Thanks for the comments, response inline:

On 3/28/19 12:02 PM, Avri wrote:
> Hi,
> 
> Again apologies for the last minute comments.
> 
> Abstract: saying that something establishes  ‘the causal link’ is a very strong claim.  Are we sure we want to make that strong a claim?  Can we really prove a causal link and can we prove that it is ‘the’ causal link. I personally do not see this draft as establishing any causal links, though it does point toward where they might be found.

Could you elaborate why? There is a research question, proposition, a clear understanding of the concepts, and the relation is shown consistently across various cases. So why do you think causality cannot be shown here?

> 
> Introduction: “by investigating the exact impact of Internet protocols on specific human rights,” again a very strong claim.  Can we ever really know the exact impact in some possible causal chain?  An even if we want to position a possible impact, we need more definitive illustrations and argumentation.

I think we describe quite a few cases. What are you missing?

> 
> There is an ambiguity between  allowing a right to prosper meaning a right is enabled, and what looks like a claim to a ‘right to prosper’. This is just a language nit, and I have avoided commenting on those for the most part, but this jumped out at me.
> 

Good point. Changed into:

One one hand, the right to freedom of assembly and association protects collective expression. Likewise, systems and protocols that enable communal interactions between people and servers enable this right given that the Internet itself was originally designed as "a medium of communication for machines that share resources with each other as equals" {{NelsonHedlun}}.



> 4. Methodology
> 
> “been further validated through confirmatory research in the form of Human Rights Protocol Reviews.” I think this is the primary reason for the HRPC to do reviews, but I do not beleive we have established a methodology for doing those yet. 

The reviews gathered data that we use for confirmation, for that they do not need to be standardized themselves, it is about the data they produce with furthered the relation.
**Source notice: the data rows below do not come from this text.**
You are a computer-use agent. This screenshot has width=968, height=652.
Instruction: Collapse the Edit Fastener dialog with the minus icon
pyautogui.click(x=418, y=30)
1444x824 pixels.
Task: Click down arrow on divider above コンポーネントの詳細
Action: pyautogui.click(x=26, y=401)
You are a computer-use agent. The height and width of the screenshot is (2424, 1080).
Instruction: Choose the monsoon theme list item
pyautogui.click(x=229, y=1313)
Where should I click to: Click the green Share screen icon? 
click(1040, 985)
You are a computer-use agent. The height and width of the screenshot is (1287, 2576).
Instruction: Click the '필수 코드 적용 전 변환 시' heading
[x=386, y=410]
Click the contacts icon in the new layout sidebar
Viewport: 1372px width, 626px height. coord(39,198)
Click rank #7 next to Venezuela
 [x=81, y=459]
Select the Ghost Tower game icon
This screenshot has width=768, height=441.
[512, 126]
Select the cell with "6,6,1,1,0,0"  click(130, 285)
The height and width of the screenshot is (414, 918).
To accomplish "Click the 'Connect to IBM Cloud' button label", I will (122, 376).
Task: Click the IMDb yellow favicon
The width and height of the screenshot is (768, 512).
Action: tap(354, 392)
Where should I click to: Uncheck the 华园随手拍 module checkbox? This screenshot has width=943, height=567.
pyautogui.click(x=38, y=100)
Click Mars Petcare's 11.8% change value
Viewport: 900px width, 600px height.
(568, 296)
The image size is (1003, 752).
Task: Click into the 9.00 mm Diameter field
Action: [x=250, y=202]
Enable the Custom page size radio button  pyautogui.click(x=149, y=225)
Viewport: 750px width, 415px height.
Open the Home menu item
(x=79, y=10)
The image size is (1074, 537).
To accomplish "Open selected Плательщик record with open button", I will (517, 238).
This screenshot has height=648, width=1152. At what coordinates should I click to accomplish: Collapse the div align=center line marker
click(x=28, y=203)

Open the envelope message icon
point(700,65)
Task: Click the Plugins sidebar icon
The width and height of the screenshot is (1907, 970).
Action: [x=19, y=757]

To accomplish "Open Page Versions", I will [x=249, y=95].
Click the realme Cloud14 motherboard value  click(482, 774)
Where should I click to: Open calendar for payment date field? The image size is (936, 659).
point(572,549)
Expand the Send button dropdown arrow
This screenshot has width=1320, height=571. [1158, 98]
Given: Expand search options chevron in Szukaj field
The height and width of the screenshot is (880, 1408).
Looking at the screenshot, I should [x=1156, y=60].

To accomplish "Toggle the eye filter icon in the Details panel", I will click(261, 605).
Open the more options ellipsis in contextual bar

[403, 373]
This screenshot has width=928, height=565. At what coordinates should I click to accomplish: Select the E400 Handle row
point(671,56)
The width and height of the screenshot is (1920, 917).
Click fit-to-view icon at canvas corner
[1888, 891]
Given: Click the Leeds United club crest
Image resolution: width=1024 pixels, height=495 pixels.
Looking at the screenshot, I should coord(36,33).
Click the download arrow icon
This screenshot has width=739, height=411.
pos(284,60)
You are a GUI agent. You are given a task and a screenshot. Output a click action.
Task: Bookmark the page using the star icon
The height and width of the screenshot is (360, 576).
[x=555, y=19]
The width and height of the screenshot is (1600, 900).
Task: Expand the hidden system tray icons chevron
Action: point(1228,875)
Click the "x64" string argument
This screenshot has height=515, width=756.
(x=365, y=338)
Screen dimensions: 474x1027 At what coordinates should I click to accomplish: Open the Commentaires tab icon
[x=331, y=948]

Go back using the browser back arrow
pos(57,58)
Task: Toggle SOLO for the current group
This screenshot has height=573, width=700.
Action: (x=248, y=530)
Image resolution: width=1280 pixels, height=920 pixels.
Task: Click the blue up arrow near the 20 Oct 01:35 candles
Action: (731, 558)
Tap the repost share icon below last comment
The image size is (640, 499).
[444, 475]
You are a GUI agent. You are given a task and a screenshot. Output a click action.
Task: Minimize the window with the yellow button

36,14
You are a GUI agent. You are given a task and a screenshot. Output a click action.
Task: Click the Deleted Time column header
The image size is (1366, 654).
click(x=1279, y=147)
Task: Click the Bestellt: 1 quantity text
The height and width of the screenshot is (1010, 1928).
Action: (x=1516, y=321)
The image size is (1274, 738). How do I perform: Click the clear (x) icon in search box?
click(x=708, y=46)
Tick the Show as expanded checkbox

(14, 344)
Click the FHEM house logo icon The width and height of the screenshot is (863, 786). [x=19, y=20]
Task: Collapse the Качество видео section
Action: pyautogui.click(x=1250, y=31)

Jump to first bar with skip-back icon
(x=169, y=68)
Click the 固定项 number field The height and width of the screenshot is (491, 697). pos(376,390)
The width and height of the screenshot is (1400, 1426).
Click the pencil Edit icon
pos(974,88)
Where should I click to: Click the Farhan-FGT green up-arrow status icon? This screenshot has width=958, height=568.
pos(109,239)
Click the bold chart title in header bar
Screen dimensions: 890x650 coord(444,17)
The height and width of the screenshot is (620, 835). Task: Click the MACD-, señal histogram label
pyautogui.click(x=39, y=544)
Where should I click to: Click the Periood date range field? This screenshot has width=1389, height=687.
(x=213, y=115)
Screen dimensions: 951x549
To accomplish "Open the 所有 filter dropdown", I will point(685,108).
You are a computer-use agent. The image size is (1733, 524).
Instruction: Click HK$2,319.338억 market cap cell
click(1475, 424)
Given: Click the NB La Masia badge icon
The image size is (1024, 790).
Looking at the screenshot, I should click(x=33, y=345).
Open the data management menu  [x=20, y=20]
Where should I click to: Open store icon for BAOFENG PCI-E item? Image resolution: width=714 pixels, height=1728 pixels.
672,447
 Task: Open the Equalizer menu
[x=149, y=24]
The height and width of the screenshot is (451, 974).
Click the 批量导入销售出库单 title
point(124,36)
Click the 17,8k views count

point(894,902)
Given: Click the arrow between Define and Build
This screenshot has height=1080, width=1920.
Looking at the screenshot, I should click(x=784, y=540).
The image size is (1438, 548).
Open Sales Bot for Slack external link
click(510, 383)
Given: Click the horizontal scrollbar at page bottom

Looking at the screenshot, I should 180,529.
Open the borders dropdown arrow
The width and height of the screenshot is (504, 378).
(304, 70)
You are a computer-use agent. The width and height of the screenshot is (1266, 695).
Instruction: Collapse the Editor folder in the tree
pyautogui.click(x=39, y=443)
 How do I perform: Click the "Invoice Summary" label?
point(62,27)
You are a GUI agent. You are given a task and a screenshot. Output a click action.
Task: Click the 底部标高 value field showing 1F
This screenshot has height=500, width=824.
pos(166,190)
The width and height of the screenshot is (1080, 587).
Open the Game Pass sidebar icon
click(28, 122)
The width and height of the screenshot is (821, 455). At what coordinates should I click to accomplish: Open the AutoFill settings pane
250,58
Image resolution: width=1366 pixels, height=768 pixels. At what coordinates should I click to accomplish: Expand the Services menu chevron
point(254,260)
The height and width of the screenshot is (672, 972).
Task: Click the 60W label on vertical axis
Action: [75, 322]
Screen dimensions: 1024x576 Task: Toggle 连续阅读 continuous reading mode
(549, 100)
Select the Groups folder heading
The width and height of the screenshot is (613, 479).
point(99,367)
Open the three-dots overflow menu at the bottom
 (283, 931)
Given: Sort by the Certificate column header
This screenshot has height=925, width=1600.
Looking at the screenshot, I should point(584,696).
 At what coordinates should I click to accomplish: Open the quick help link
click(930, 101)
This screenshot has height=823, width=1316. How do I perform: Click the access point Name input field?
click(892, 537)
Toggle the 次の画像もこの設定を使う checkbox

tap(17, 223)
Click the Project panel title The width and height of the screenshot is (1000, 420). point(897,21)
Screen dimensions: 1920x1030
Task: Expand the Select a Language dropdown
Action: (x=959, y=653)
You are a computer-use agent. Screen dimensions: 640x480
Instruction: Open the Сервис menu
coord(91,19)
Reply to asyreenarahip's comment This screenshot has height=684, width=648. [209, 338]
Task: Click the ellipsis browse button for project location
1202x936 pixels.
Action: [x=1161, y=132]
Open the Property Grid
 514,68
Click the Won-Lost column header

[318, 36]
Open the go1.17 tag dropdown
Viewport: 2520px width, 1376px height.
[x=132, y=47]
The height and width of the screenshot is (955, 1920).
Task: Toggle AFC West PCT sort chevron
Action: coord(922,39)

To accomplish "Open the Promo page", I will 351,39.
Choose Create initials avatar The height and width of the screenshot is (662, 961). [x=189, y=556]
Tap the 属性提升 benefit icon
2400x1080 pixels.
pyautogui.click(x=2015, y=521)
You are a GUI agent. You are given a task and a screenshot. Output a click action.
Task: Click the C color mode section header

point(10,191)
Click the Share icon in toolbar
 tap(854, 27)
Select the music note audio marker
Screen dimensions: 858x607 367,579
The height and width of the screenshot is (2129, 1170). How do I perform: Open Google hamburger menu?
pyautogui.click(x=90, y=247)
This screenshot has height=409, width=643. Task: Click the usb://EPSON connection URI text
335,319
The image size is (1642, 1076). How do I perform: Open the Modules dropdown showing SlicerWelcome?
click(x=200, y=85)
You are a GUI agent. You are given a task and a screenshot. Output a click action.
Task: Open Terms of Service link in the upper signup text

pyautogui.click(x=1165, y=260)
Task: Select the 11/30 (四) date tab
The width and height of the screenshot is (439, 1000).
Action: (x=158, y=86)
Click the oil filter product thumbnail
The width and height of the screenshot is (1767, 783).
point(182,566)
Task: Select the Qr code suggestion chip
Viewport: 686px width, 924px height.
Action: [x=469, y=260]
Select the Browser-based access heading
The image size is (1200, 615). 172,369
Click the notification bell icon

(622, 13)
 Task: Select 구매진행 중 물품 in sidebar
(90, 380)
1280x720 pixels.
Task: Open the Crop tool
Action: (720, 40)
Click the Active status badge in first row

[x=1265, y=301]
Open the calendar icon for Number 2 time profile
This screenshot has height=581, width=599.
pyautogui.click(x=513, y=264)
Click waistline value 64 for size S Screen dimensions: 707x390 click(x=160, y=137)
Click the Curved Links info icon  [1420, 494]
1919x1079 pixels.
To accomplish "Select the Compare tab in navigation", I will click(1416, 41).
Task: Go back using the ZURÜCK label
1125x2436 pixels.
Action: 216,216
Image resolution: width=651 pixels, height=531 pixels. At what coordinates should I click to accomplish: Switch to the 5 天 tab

> At this point some people are doing reviews and delivering them to responses that vary from happy acceptance to irritation to shock and awe. As far as I can tell we have not yet developed a systematic methodology for measuring the impact of the considerations in test reviews.

But that is also not the topic of draft-association, nor needed for the reviews to increase the validity of the claim. 

> Nor are we yet studying the reviews to see how they apply the considerations.  We have not yet established a rigorous method for testing our ethnographically established hypothesis. 

Idem.

> 
> “Even though the present work does not seek to create new guidelines, the conclusions could inform the development of new guidelines such as is done in draft-irtf-hrpc-guidelines.” I think we need a tighter binding between the discussion in this draft and anywhere in the guidelines where a consideration is said to be relevant to freedom of Expression/Assembly.

We did improve the interrelation, as you suggested during last session, do you have an idea how this could be done better?

> 
> Perhaps this is a personal academic prejudice, but while I think ethnography is extremely useful in hypothesis formation, I do not see how it can also serve to test and verify relevance and usefulness. Seems circular process to me. I think we need to find other methods for testing and measuring.
> 

You seem to say here that you reject ethnography as a scientific method to establish relations? Ethnography is the systematic study of groups of people and exactly aimed at understanding relations, so I hope you can provide more background to this, quite strong, claim.

> 6.  Cases and examples 
> 
> Seems like a loose collection of internet features that may or may not have a positive or negative affect on expression & assembly.  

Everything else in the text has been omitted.